IAPP Artificial Intelligence Governance Professional (AIGP) — Question 22
You are the chief privacy officer of a medical research company that would like to collect and use sensitive data about cancer patients, such as their names, addresses, race and ethnic origin, medical histories, insurance claims, pharmaceutical prescriptions, eating and drinking habits and physical activity.
The company will use this sensitive data to build an AI algorithm that will spot common attributes that will help predict if seemingly healthy people are more likely to get cancer. However, the company is unable to obtain consent from enough patients to sufficiently collect the minimum data to train its model.
Which of the following solutions would most efficiently balance privacy concerns with the lack of available data during the testing phase?
Answer options
- A. Deploy the current model and recalibrate it over time with more data.

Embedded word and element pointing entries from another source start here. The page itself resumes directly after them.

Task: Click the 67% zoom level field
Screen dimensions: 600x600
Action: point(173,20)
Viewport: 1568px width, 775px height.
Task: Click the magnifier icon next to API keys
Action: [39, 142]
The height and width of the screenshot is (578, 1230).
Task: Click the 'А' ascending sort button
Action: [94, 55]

- B. Extend the model to multimodal ingestion with text and images.
- C. Utilize synthetic data to offset the lack of patient data.
- D. Refocus the algorithm to patients without cancer.
Correct answer: C
Explanation
Using synthetic data allows the company to create a dataset that mimics real patient information without compromising privacy, which is crucial given the lack of consent. Other options, such as recalibrating the current model or expanding it to multimodal inputs, do not address the fundamental issue of insufficient real data and privacy concerns. Refocusing on non-cancer patients would not fulfill the original objective of predicting cancer risk.